Bosk, of the School of Arts and Sciences, who is also a professor of anesthesiology and critical care in Penn’s Perelman School of Medicine, researches the social and cultural dimensions of health care. He will use his Guggenheim to work on his forthcoming book, “Mistakes Were Changed: An Ethnographic History of Medical Failure.” It explores the tension between professional and managerial definitions of “error,” analyzes why improvements in patient safety and the quality of care have been elusive, and suggests new strategies for reducing harm to patients beyond the vague conception of reducing “system error.”
Bosk is author of “Forgive and Remember: Managing Medical Failure,” “All God’s Mistakes: Genetic Counseling in a Pediatric Hospital,” and “What Would You Do? Juggling Bioethics and Ethnography.” He was elected to the National Academy of Medicine in 2013, is an elected fellow of The Hastings Center, and received the Leo G. Reeder Award from the Medical Sociology Section of the American Sociological Association for distinguished contributions to medical sociology.

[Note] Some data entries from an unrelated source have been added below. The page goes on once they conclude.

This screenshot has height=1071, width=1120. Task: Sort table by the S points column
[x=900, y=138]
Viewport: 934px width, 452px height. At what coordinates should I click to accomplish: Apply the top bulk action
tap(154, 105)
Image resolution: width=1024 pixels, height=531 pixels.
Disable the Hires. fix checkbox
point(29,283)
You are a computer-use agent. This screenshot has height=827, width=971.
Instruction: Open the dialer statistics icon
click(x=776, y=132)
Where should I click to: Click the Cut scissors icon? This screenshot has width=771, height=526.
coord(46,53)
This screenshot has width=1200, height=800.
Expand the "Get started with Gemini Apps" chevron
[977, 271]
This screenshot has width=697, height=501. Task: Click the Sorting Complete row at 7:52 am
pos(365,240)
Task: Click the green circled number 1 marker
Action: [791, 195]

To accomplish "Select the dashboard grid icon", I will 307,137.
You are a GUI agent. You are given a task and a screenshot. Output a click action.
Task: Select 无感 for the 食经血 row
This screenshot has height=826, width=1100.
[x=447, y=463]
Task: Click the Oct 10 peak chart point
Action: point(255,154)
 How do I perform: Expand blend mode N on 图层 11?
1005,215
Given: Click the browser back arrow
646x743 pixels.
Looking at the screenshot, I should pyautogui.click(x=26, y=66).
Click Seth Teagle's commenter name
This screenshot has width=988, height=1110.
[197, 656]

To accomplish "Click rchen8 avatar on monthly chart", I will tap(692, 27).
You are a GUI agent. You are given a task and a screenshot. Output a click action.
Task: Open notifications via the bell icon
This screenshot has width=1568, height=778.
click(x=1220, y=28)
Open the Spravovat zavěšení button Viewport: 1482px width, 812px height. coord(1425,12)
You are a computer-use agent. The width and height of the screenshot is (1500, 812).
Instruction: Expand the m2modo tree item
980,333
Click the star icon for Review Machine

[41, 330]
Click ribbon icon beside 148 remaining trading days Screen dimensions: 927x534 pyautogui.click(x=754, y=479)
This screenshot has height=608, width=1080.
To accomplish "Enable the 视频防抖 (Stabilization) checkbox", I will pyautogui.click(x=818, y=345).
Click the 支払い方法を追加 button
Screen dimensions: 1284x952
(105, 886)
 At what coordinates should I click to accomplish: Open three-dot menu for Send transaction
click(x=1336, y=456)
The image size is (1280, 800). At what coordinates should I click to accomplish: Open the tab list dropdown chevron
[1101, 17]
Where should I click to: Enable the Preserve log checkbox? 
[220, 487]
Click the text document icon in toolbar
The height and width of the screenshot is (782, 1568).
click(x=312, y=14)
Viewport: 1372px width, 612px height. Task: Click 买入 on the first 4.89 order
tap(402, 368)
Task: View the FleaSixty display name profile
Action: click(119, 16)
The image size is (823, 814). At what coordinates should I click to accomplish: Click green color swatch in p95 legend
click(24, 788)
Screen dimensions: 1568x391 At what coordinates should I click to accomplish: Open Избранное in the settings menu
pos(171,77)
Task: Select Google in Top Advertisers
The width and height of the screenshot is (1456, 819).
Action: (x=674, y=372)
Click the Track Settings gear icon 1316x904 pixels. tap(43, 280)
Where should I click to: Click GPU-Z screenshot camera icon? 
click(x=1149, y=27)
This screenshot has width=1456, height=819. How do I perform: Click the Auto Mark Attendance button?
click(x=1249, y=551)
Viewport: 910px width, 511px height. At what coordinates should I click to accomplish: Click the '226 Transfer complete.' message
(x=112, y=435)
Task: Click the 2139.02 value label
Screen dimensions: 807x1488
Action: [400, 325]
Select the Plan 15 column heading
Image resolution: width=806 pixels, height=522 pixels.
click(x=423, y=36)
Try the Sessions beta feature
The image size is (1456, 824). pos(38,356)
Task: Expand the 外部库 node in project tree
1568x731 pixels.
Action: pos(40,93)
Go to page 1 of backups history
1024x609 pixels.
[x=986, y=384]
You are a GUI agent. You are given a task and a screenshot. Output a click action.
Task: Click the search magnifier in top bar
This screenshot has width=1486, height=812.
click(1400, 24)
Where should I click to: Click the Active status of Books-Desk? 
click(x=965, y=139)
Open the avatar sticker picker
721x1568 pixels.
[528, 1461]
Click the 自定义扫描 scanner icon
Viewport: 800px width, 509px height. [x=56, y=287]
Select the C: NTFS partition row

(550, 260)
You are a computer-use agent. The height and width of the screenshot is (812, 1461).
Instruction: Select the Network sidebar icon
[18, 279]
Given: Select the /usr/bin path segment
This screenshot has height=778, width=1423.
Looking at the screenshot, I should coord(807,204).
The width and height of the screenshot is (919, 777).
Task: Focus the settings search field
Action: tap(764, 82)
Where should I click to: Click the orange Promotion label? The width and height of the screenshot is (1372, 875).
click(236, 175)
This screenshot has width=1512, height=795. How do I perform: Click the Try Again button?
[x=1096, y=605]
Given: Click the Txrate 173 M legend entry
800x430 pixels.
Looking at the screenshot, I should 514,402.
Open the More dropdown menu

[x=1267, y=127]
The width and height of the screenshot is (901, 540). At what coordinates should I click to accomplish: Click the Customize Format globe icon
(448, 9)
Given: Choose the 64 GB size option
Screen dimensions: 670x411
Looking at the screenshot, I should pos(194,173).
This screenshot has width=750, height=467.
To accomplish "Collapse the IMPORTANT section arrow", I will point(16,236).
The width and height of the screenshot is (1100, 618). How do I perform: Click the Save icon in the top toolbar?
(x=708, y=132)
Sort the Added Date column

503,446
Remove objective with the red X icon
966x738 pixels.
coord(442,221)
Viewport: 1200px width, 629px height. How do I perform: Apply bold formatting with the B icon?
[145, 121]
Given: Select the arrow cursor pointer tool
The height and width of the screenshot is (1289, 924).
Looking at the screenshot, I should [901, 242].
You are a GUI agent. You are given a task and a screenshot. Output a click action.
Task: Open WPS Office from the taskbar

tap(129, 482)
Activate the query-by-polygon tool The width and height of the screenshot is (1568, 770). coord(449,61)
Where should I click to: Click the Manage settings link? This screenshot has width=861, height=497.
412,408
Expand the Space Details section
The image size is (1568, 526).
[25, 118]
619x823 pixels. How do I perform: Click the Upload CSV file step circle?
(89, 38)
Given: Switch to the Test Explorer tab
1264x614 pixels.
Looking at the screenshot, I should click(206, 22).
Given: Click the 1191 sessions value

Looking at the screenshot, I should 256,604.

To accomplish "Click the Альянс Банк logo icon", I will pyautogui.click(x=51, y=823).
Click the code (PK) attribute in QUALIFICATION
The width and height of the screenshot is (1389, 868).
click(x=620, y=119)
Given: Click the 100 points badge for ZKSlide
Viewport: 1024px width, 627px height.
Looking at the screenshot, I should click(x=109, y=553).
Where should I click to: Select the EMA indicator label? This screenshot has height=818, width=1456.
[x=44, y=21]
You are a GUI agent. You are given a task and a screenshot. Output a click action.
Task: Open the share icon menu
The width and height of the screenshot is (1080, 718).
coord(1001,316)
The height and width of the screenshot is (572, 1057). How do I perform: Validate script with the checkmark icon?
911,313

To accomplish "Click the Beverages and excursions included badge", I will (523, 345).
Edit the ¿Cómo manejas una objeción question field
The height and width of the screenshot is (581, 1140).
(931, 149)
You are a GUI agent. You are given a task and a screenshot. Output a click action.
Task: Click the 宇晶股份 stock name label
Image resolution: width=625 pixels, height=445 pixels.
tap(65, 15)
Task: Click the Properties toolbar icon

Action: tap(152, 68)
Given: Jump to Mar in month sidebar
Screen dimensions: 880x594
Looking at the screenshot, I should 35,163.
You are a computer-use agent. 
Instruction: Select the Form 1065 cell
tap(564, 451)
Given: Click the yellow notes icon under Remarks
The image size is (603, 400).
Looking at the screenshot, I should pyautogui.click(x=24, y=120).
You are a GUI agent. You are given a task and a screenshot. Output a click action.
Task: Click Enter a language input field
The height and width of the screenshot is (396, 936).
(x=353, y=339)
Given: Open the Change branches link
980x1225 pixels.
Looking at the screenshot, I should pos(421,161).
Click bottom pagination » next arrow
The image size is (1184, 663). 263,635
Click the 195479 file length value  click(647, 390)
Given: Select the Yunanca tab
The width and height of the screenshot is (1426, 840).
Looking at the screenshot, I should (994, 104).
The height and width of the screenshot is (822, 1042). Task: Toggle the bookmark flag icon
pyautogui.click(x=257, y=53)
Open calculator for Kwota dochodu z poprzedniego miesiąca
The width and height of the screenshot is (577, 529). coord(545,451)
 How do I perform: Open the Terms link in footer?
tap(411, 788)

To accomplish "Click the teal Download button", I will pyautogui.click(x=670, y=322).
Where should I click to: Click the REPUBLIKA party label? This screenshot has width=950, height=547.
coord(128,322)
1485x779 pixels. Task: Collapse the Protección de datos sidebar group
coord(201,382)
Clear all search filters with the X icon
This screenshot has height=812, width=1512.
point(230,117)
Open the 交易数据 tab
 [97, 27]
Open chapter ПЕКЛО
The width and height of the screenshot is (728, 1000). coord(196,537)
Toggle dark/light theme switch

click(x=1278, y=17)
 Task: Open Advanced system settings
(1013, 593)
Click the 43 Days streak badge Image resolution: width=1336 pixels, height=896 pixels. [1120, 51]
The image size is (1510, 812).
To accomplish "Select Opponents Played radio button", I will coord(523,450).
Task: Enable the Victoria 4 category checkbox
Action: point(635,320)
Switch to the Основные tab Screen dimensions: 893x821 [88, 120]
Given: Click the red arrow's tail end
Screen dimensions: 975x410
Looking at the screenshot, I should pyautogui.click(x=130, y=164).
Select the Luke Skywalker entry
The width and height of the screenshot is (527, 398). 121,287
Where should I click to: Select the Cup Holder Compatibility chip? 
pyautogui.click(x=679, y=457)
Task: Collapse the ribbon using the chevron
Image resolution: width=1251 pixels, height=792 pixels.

Yang will use his Guggenheim Fellowship to support a new line of research exploring how children learn to count and how they develop the conceptual understanding of numbers.
He plans to study children’s counting in several languages with varying degrees of numerical complexity, including American Sign Language where counting is done by hands but also follows linguistic rules.
Yang, of the School of Arts and Sciences and the School of Engineering and Applied Science, who directs the Cognitive Science Program at Penn, is the author of several books, most recently “The Price of Linguistic Productivity: How Children Learn to Break the Rules of Language,” which won the Linguistic Society of America’s Leonard Bloomfield Award.